In complete opposition to the adults at school who preferred we remain clueless, my mother, the Queen of Too Much Information, assumed that I knew every detail she had already absorbed. Upon reaching home I walked upstairs and noticed that my mother was sitting with my then 15-year-old brother on his bed watching the news. My mother barely removed her head from the news to anxiously say, “You’re home! Are you alright?” After a long day of being 12, I turned to her tersely and said, “Well, yeah. It’s not like a bomb went off or anything.” She looked at me like I had just dropped the f-bomb in front of her for the first time. It didn’t take but a few seconds for me to walk away so I could get on AIM and talk about how freaking cute Will Seaver was. I had things to do.
I was completely clueless at to what September 11th was or what it meant. As it was happening all of the adults around me were too concerned about what it meant to them to think about what it would mean to some kid with terrible prepubescent acne. I have had to almost completely construct my “memory” of 9/11 based off of information I received later from the news, textbooks, blogs, and teachers. I believe that this is so frustrating for me because there are two very different memories of that day for me to choose from. The first is an overly patriotic construction of deep remembrance. This construct wants me to post my Facebook status about how deep my sorrow is and stay home and watch TLC for hours. The other option is to be bitter and discuss how ridiculous the War on Terror is, spend hours reading articles on the internet, and to write long diatribes on Facebook in response to my friends’ statues.
I choose to remain totally ambivalent. How ambivalent must you be to survive in America?

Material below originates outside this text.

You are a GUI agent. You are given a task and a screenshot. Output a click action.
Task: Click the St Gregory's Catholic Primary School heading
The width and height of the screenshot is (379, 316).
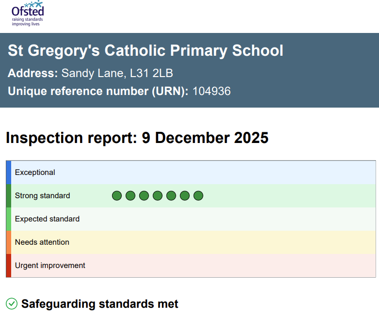pos(146,50)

No one will agree on how 9/11 should be remembered. It’s a piece of history that so many of us have to share that it will constantly be debated and argued. Everyone will attempt to back up their arguments with their own belief in being wholly correct. No one will be completely satisfied. This, however, is not a new thing for us. It’s easy to compare 9/11 to the remembrance of the Vietnam War. Both events are things that everyone will argue about and have deep connections to. They will both remain this giant thing sitting there at your dinner table, invited or not. We as a whole will also look on both events as being these giant tragedies in American history and choose to remember them the way we think we’re supposed to.
The Vietnam War Memorial was supposed to create a solemn sense of remembrance of the people over the government. However, the American people visit and search out individual names, place flags at the base, and create their own idea of how the war should be remembered. The ceremony surrounding the memorial was elaborate and patriotic and not at all what the creator of the memorial had intended. The problem was that Americans have a general belief that to honor and commemorate they must do so with large displays. The bigger the better; the larger the display the more we care.
This relates back to 9/11 rather blatantly. The media shoves “Nineelevina” in our faces every year. They have to discuss it because to not address the issue is unpatriotic and just plain wrong. Each piece of the American media wants to show that their flag flies the highest. Who shows the most survivor specials? Who puts on the biggest parade? Who does the most in depth coverage? Who’s Facebook page had the most chain-mail style status posted in one day?
Both events are things that we should always remember, but we have no idea why. Do we just feel these proud American feelings because we’re told we’re supposed to?